* [Source information]
■ ■ ■ ■
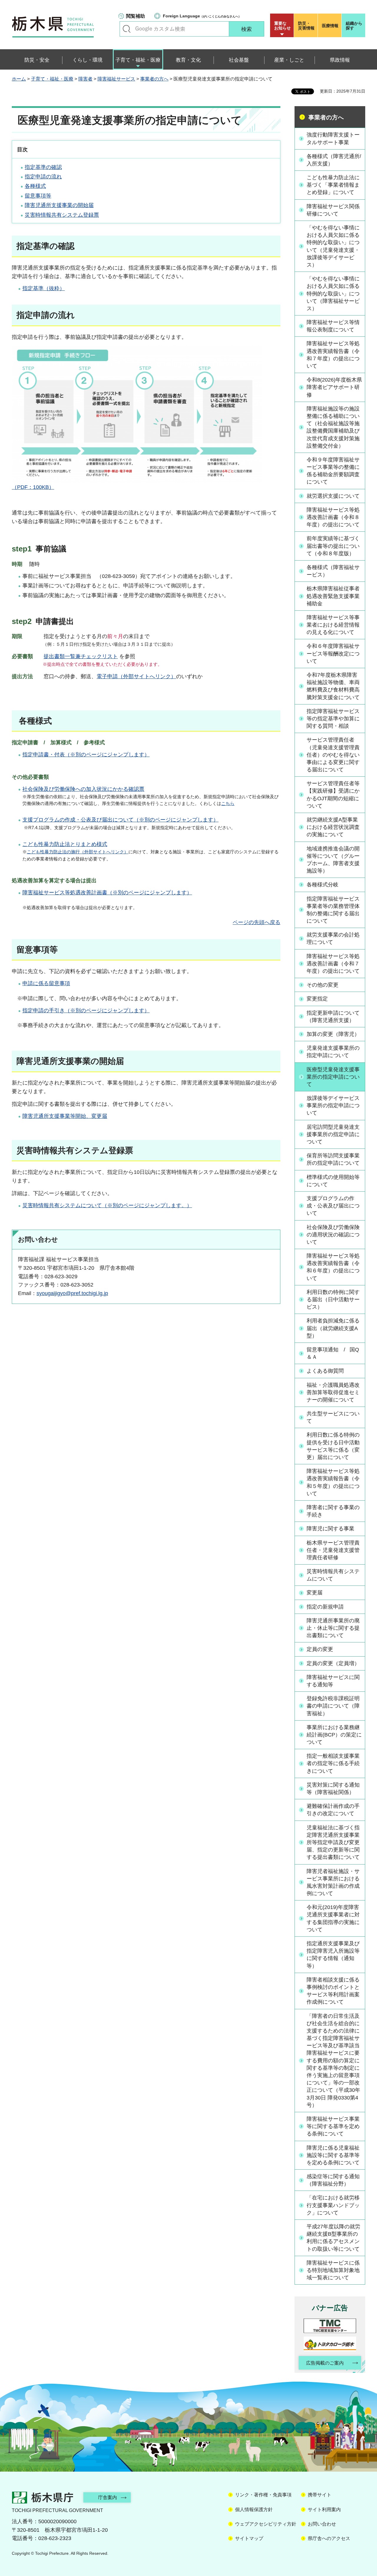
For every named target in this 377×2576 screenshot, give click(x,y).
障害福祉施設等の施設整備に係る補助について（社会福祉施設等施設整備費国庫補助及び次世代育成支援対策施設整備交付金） (333, 427)
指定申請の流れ (43, 177)
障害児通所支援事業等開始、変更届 (64, 1116)
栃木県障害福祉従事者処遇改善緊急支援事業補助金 (333, 596)
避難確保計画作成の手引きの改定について (333, 1809)
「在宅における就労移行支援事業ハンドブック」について (333, 2205)
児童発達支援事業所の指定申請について (333, 1051)
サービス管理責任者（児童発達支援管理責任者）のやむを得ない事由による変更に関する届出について (333, 755)
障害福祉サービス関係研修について (333, 210)
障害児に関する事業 (330, 1529)
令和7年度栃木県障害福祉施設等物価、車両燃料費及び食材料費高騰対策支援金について (333, 686)
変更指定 (317, 999)
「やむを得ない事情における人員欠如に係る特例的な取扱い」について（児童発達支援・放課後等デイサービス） (333, 246)
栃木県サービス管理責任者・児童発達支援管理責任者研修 (333, 1550)
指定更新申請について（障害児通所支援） (333, 1016)
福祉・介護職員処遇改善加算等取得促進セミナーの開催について (333, 1392)
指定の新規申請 (325, 1607)
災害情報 (306, 25)
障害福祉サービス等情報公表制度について (333, 326)
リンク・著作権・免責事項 (263, 2494)
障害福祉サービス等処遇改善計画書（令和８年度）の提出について (333, 517)
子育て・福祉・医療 (52, 78)
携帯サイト (319, 2494)
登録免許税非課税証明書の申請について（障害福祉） (333, 1706)
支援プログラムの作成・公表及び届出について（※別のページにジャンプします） (120, 820)
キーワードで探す (126, 29)
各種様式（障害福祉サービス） (333, 571)
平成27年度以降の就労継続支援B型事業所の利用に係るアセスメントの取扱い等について (333, 2238)
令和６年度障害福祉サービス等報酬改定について (333, 653)
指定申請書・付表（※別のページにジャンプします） (86, 755)
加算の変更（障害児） (333, 1034)
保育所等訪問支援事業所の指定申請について (333, 1159)
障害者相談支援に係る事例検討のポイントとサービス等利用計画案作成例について (333, 1991)
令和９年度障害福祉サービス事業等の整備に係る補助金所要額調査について (333, 471)
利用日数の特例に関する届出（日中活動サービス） (333, 1299)
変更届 (315, 1593)
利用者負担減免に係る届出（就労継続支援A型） (333, 1328)
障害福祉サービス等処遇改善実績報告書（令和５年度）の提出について (333, 1482)
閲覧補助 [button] (135, 16)
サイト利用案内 (324, 2509)
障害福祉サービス (116, 78)
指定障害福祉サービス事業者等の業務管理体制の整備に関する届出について (333, 910)
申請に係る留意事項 (46, 983)
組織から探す (354, 25)
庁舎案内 (107, 2497)
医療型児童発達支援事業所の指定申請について (333, 1077)
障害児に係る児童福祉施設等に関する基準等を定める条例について (333, 2155)
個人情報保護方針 (254, 2509)
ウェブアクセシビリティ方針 (265, 2523)
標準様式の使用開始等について (333, 1180)
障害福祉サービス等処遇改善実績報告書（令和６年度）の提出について (333, 1267)
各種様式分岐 (322, 885)
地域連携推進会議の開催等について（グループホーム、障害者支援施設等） (333, 860)
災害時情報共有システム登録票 (62, 215)
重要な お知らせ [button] (282, 25)
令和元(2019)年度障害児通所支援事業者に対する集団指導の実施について (333, 1918)
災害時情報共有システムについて (333, 1575)
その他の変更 (322, 985)
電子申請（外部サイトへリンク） (136, 676)
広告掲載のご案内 (325, 2362)
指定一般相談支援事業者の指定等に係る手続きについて (333, 1763)
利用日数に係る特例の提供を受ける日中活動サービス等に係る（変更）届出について (333, 1446)
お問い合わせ (322, 2523)
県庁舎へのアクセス (329, 2538)
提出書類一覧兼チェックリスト (81, 656)
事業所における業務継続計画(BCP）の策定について (334, 1734)
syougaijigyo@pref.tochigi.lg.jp (72, 1293)
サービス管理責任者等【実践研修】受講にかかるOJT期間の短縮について (333, 795)
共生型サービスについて (333, 1417)
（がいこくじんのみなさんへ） (202, 16)
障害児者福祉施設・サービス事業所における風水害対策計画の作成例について (333, 1882)
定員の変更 (320, 1649)
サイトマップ (249, 2538)
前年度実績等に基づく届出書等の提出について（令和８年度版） (333, 545)
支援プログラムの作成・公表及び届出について (333, 1205)
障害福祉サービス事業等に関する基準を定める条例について (333, 2126)
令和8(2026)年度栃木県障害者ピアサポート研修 (334, 387)
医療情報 (330, 25)
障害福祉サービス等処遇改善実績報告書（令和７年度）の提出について (333, 355)
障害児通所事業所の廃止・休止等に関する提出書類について (333, 1628)
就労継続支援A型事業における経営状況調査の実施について (333, 827)
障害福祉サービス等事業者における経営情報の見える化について (333, 625)
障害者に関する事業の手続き (333, 1511)
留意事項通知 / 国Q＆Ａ (333, 1353)
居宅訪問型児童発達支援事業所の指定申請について (333, 1134)
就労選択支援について (333, 496)
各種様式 (35, 186)
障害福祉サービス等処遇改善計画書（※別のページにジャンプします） (107, 893)
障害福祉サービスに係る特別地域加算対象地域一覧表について (333, 2270)
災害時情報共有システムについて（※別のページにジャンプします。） (107, 1205)
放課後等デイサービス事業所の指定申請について (333, 1105)
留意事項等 (38, 196)
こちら (227, 803)
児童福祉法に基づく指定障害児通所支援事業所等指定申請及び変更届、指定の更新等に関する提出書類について (333, 1842)
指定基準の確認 (43, 167)
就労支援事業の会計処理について (333, 938)
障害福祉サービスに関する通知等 (333, 1681)
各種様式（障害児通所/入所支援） (334, 160)
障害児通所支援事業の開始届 (59, 205)
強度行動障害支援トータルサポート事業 (333, 138)
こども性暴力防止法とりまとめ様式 (64, 844)
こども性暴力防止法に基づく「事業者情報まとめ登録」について (333, 185)
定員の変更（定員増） (333, 1663)
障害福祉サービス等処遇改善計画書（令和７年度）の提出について (333, 963)
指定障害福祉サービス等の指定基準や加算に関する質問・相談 (333, 718)
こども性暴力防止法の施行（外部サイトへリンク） (77, 851)
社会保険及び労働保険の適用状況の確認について (333, 1234)
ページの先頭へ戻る (256, 922)
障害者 (85, 78)
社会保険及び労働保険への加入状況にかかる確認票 (83, 789)
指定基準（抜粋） (43, 288)
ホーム (19, 78)
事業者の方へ (154, 78)
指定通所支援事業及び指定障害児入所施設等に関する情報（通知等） (333, 1955)
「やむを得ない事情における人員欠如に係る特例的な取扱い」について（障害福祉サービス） (333, 293)
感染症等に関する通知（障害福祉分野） (333, 2180)
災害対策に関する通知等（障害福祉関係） (333, 1788)
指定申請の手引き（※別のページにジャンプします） (86, 1010)
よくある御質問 (325, 1371)
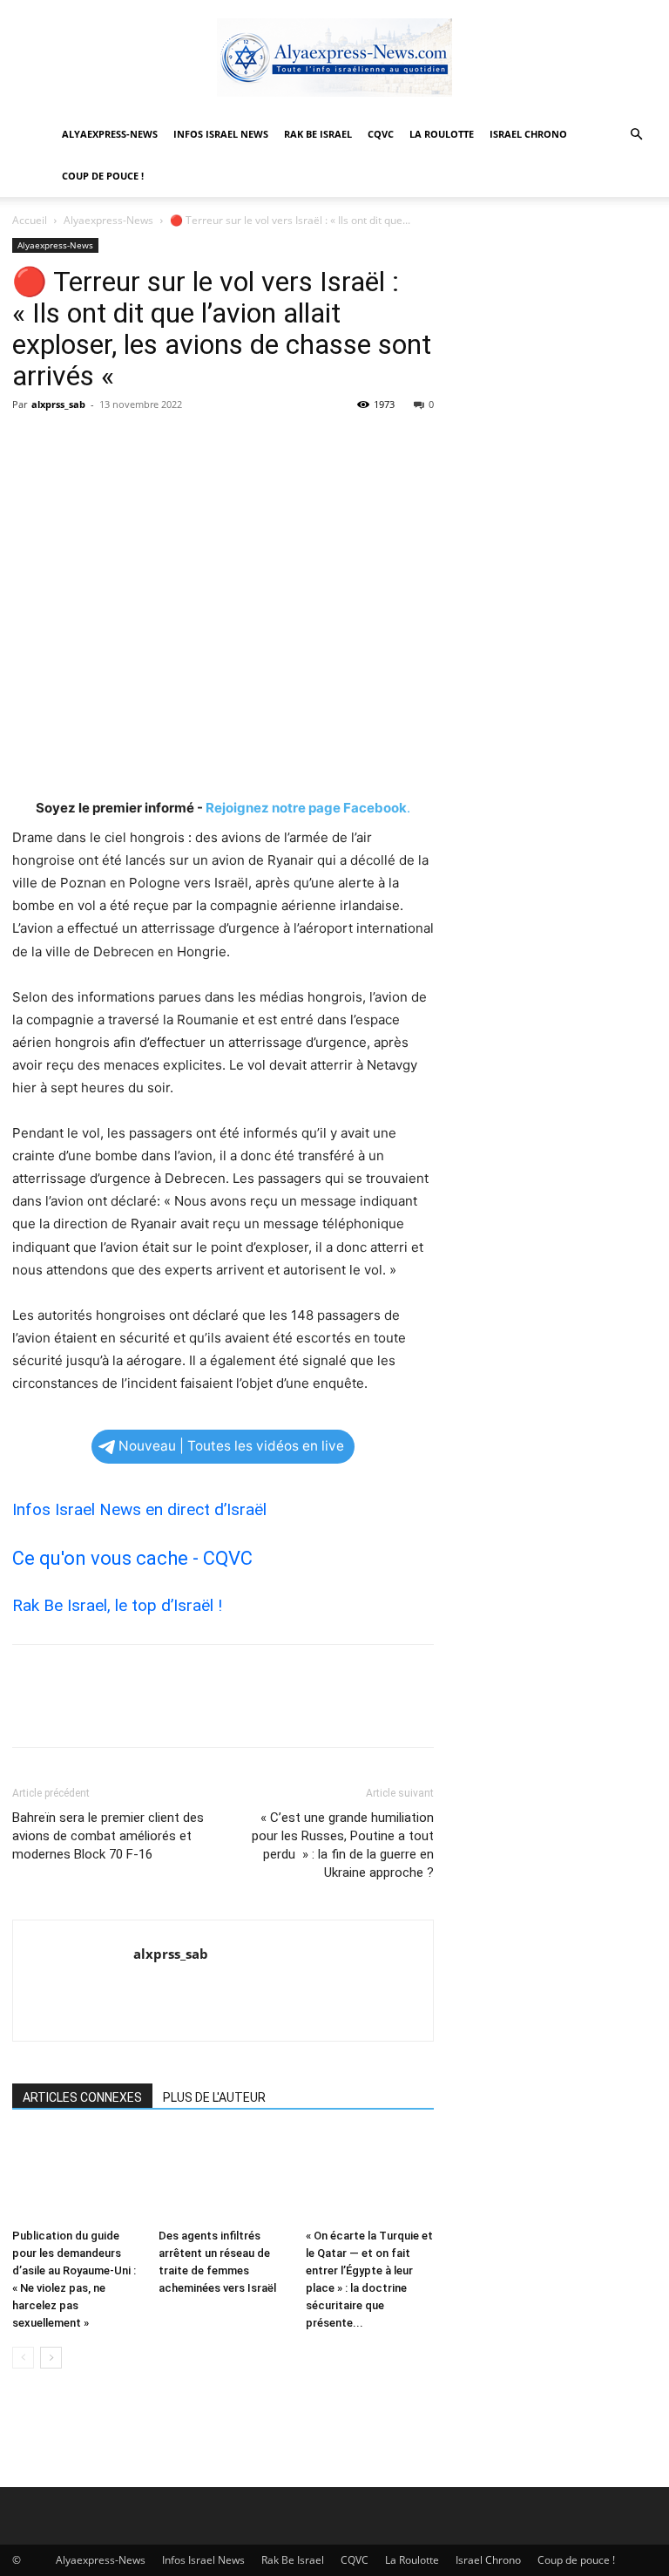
■ ■ ■ ■
* [Brief]
Your reply should consist solely of the number of lines above that contain the word "公表及び届出について".

* [Solution to this problem]
2